Title: Restless || Main cast: 2PM’s Wooyoung & SNSD’s Taeyeon || Genre: Romance & Life || Length: Chapter || Disclaimer: Terinspirasi dari film dengan judul yang sama || Credit Poster: Tumblr || Previous part: Part 1, Part 2, Part 3

***

“Ia mimisan lagi?”

Tuan Jang mengangguk. “Ya. Apakah itu menandakan sesuatu yang buruk?”

“Tidak, tidak.” Dokter Junsu menggeleng. “Mimisan adalah bagian dari Leukemia, jadi itu sangat wajar. Hanya saja, Wooyoung semakin sering mimisan akhir-akhir ini dan serum-serum yang kuberikan sepertinya tidak banyak menolong.”

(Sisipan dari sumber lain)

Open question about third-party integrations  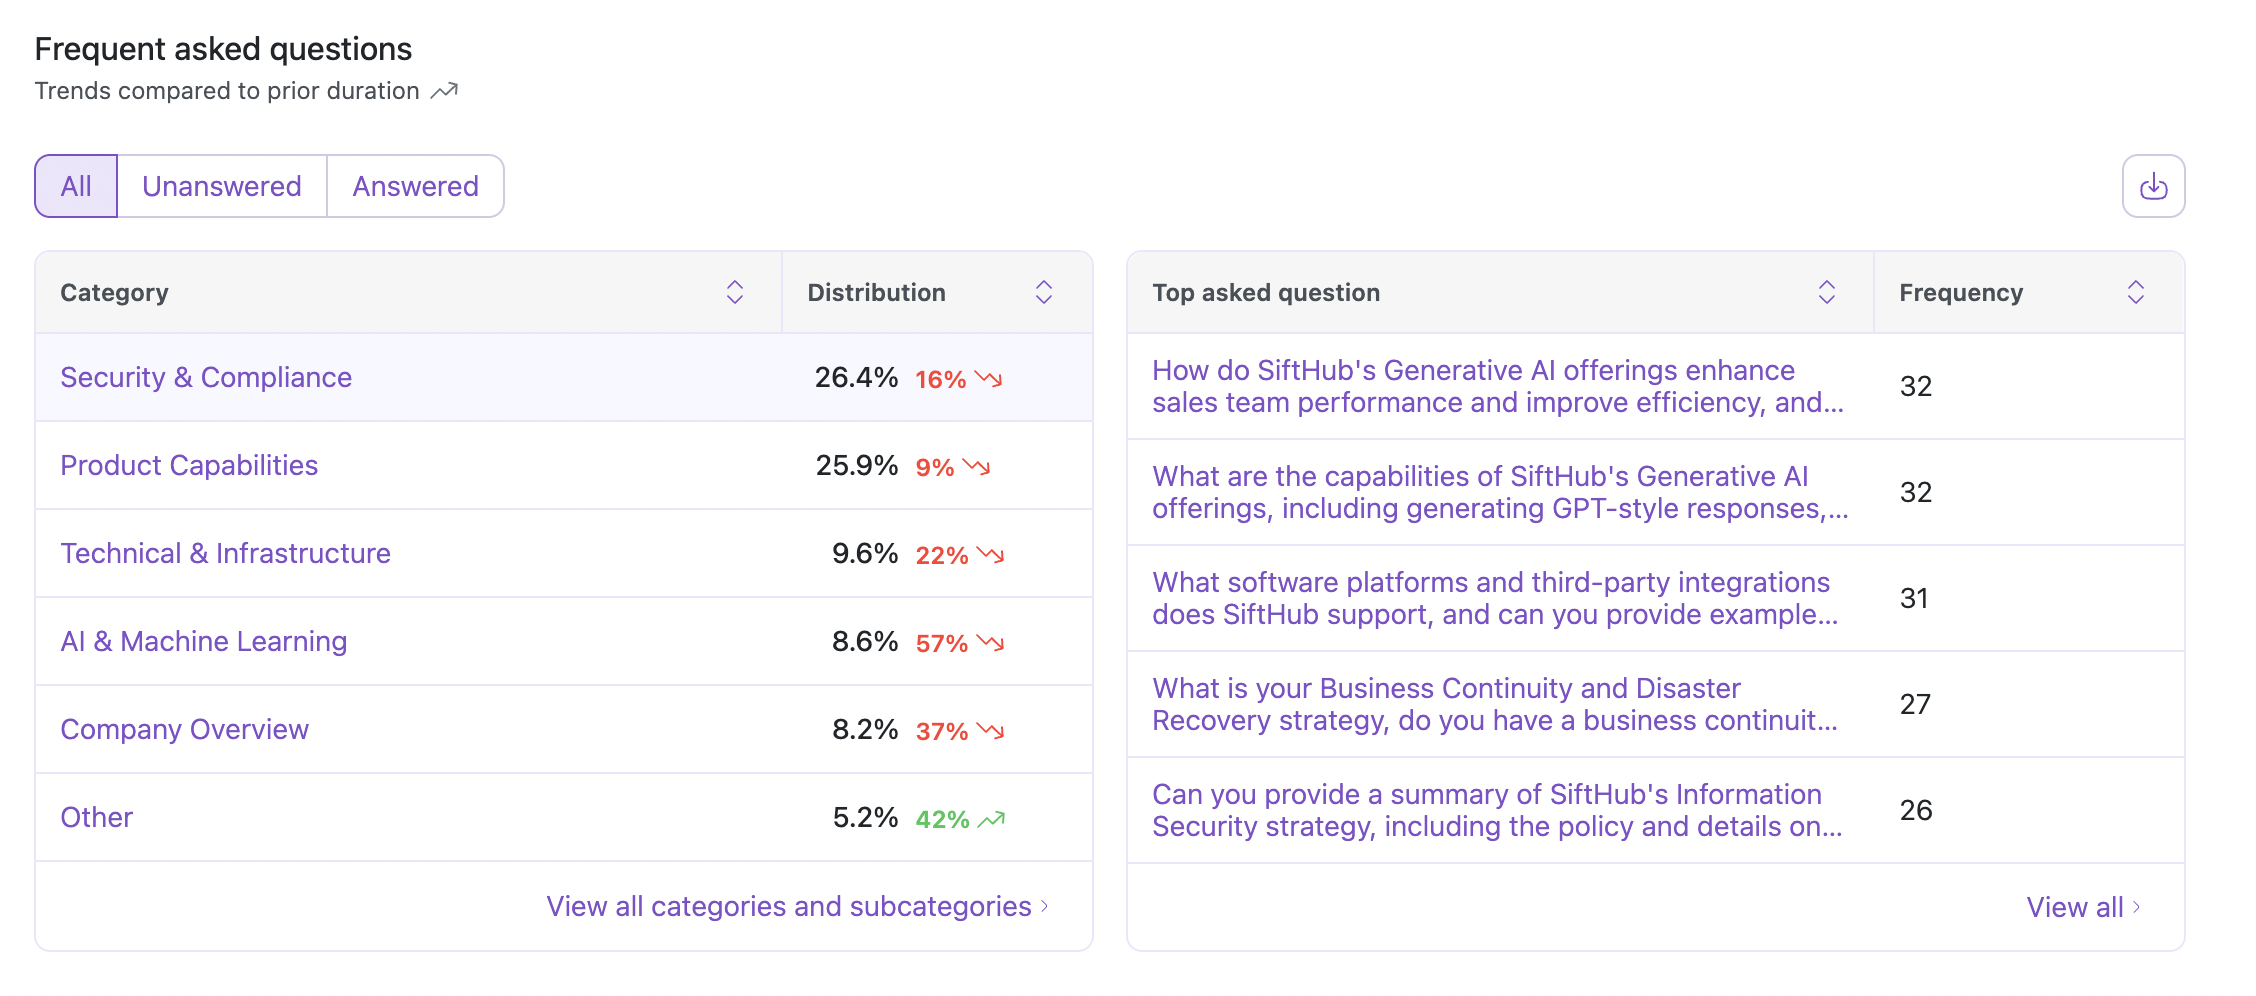point(1494,598)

“Lalu, apa yang harus kita lakukan sekarang?”

Dokter Junsu menggaruk-garuk tengkuknya, lalu mendesah. “Aku akan menyuruh Tiffany untuk memberinya serum lagi untuk malam ini. Yang paling penting, biarkan Wooyoung istirahat lebih banyak di rumah sakit. Ia tidak boleh keluar lagi, apalagi di udara musim gugur seperti ini.”

Tuan Jang mengangguk. “Baiklah.”

“Dan, tuan Jang,” lanjut dokter Junsu. “Sepertinya kita harus segera bersiap-siap.”

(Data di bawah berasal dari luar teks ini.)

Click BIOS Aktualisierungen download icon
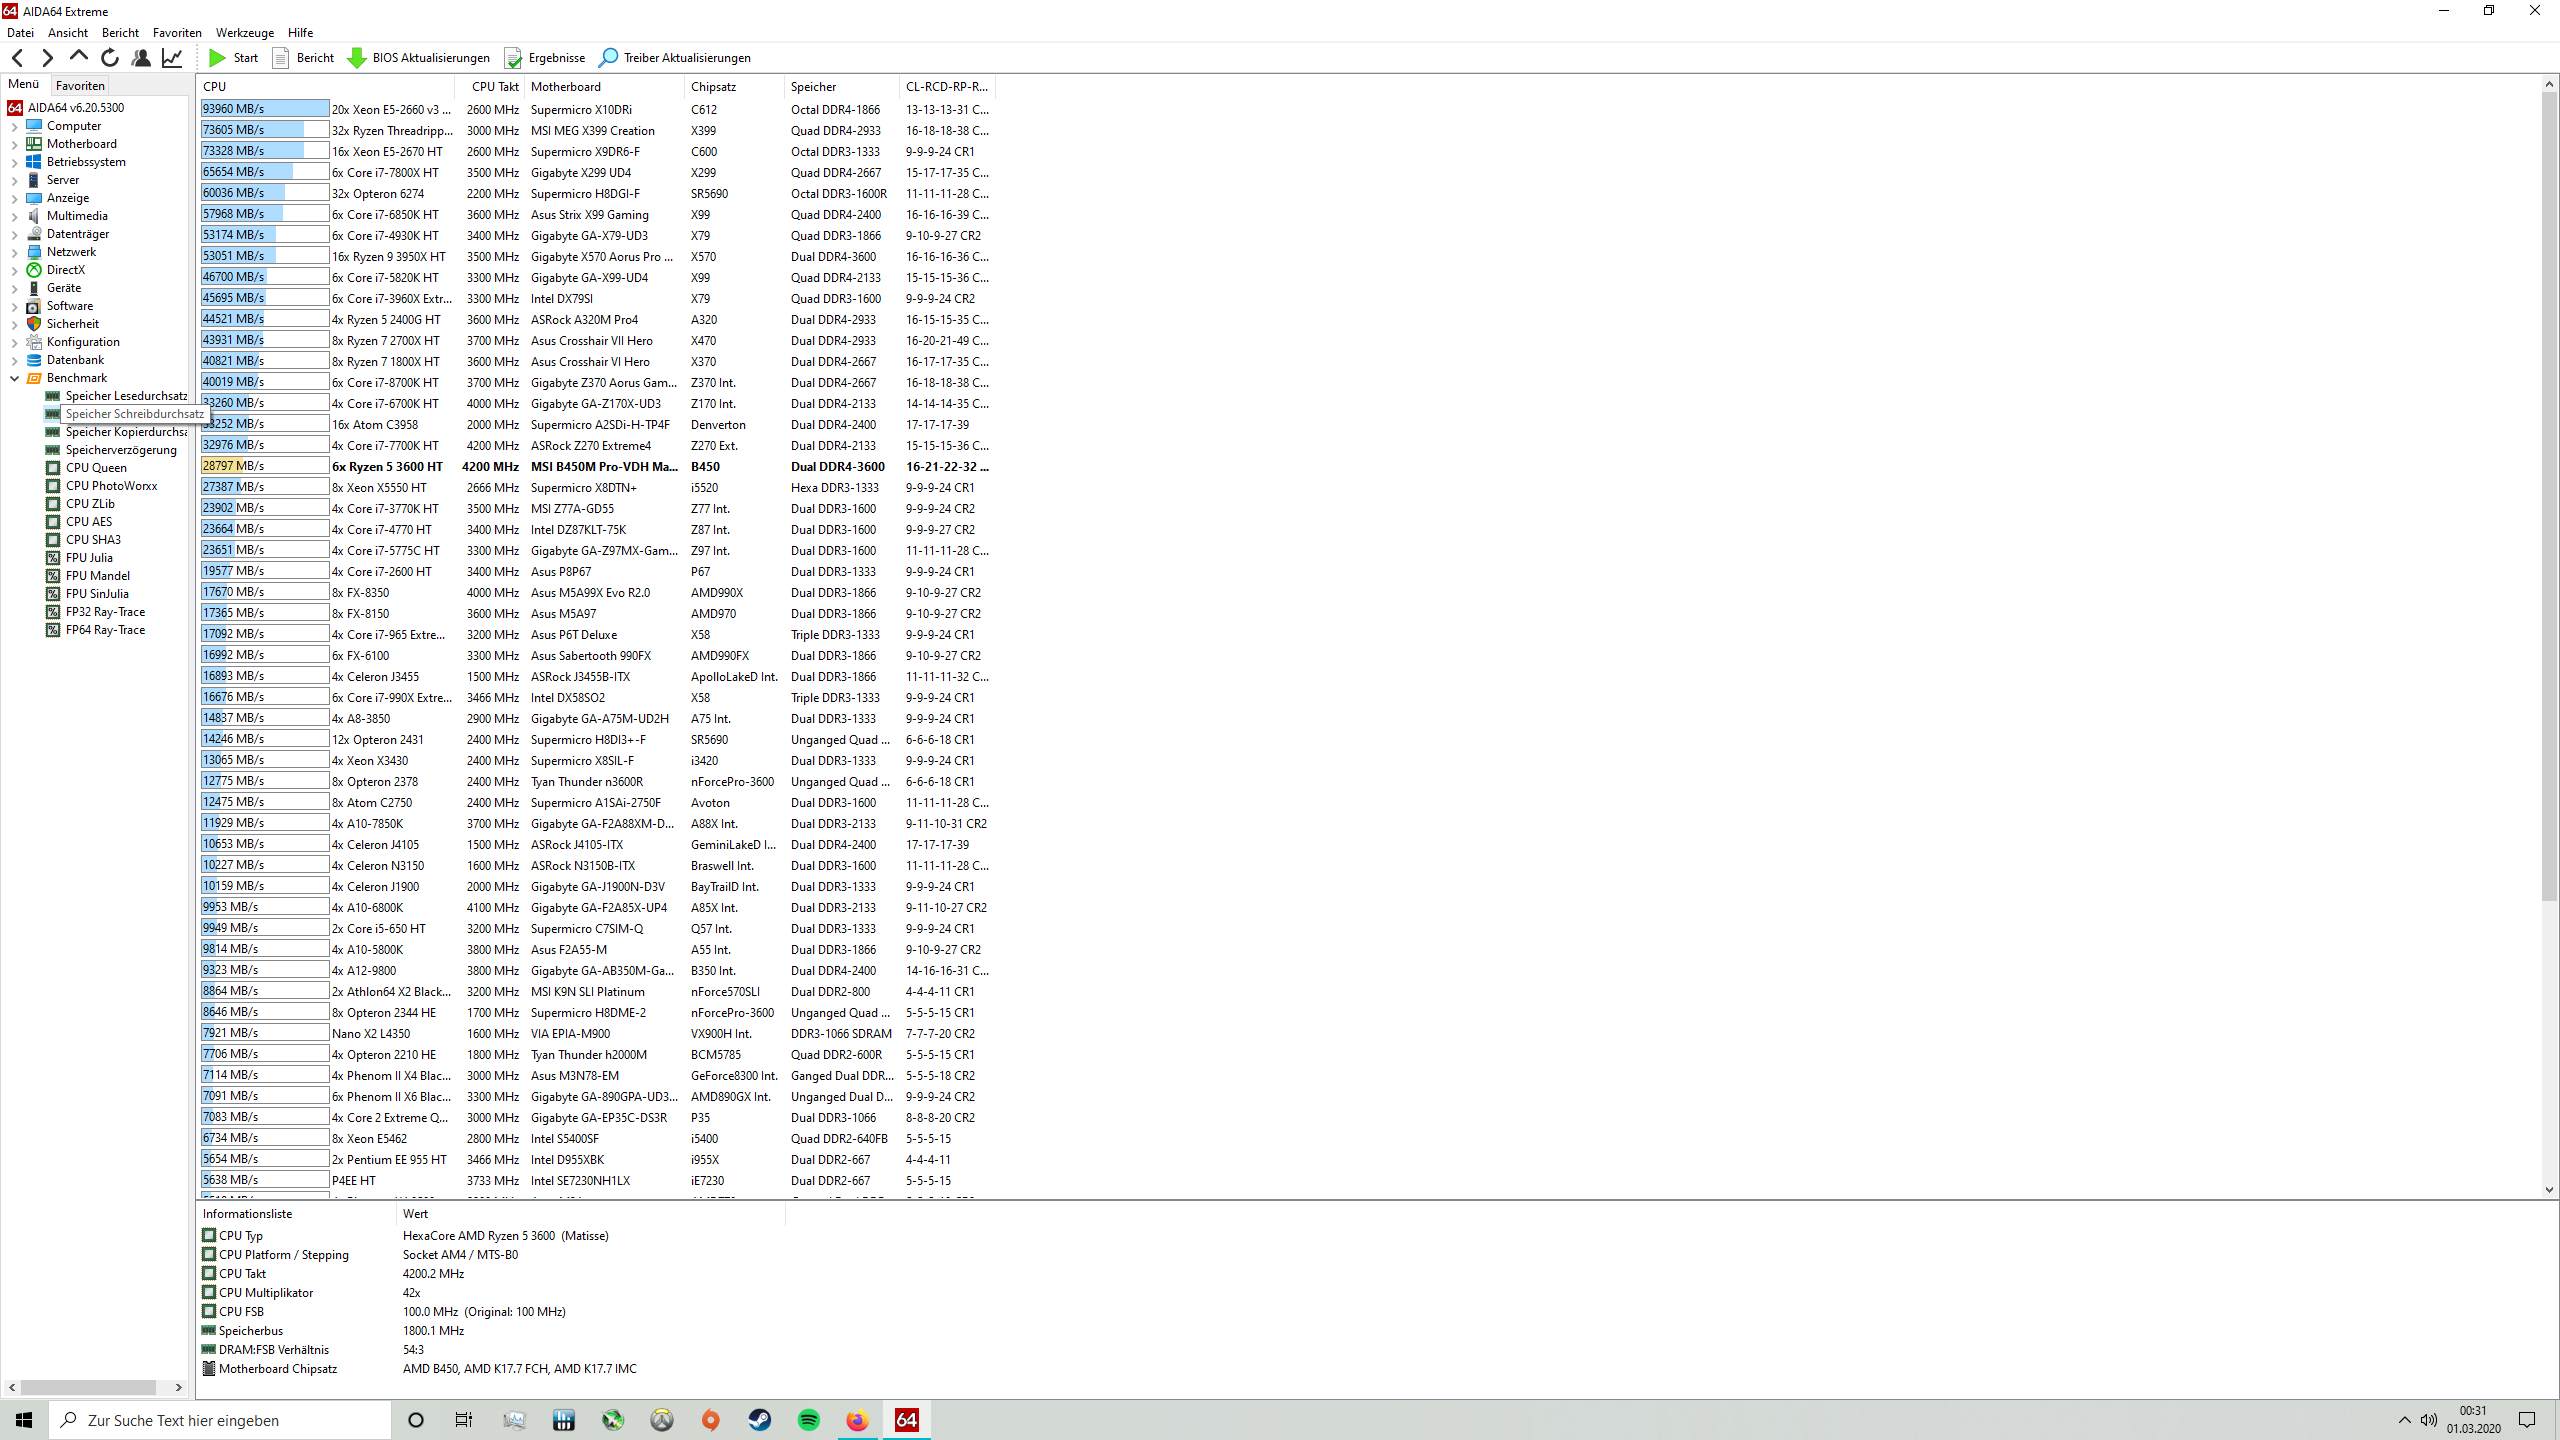 click(357, 58)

Tuan Jang merengut. “Bersiap-siap untuk apa?”

“Sepertinya jadwal kemoterapi Wooyoung akan segera dimajukan lebih awal.”

***

Kamar rawat Wooyoung sesenyap kuburan. Nyonya Jang duduk dengan canggung di samping meja, sementara Wooyoung duduk bersandar di atas tempat tidur sambil menulis sesuatu. Jika nyonya Jang terlihat gelisah dan resah, justru sebaliknya, Wooyoung bersikap sangat tenang, cenderung cuek dan tidak peduli dengan keberadaan ibunya di sana.

Nyonya Jang yang mulai tidak tahan, mulai mendekat dan melihat-lihat kegiatan Wooyoung. “Apa yang sedang kau tulis?” tanyanya. Senyuman kaku berkedut-kedut di seputar bibirnya.

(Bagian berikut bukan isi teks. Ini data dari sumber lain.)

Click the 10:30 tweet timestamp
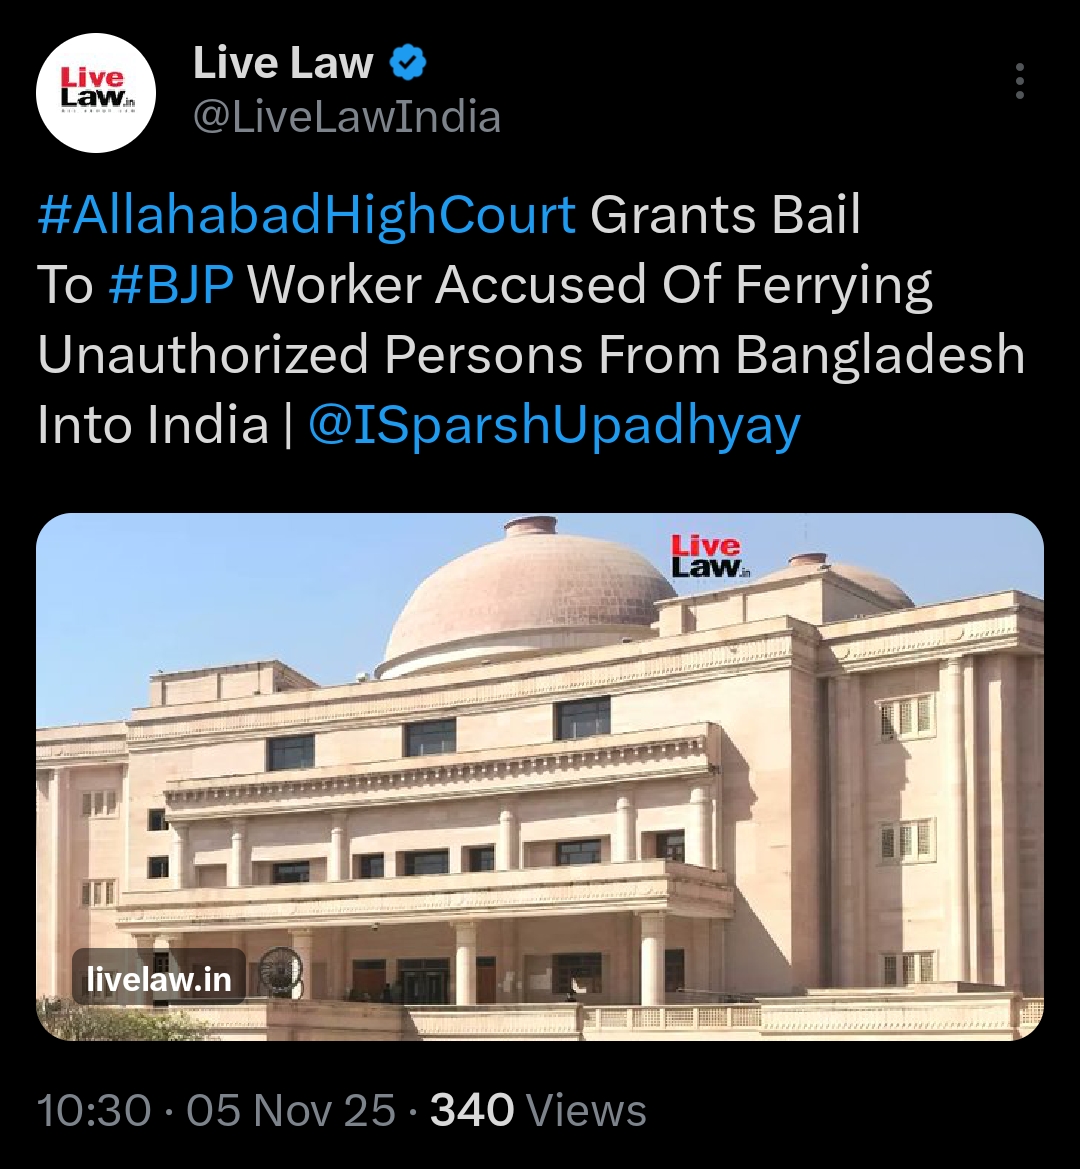 click(x=94, y=1110)
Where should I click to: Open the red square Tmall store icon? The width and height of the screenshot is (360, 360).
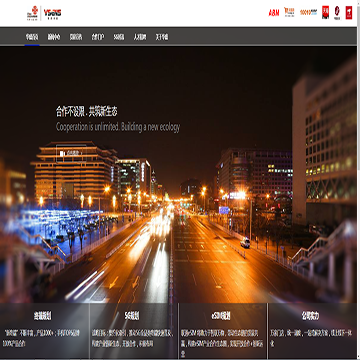pyautogui.click(x=325, y=12)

Wooyoung ragu-ragu. Lalu, meski tahu kedengarannya mungkin konyol, ia berkata, “Rencana kehidupanku.”

“Rencana kehidupan?” Nyonya Jang mengangkat kedua alisnya dan tertawa. Wooyoung mendelik kesal kearahnya dan itu membuatnya diam.

Keheningan itu berlanjut dan terus berlanjut. Wooyoung terus menulis dan ibunya berdiri mondar-mandir di ruangan itu. Nyonya Jang merasa marah pada dirinya sendiri. Mengapa ia harus merasa canggung dengan anaknya sendiri? Tapi, ia tidak menyerah dan kembali menghampiri Wooyoung. Nyonya Jang duduk di tepi ranjang dan mengamati tulisan Wooyoung.

“Apakah selama ini ayahmu menjagamu dengan baik selama di rumah sakit?” tanyanya. Suara nyonya Jang nyaris terdengar seperti sebuah bisikan.

Wooyoung berhenti menulis dan mendongak. “Tidak juga. Ayah lebih banyak menghabiskan waktu di gereja untuk berdoa demi kesembuhanku. Tapi, itu lebih baik. Aku tidak suka terlalu diperhatikan. Aku bukan anak kecil lagi.”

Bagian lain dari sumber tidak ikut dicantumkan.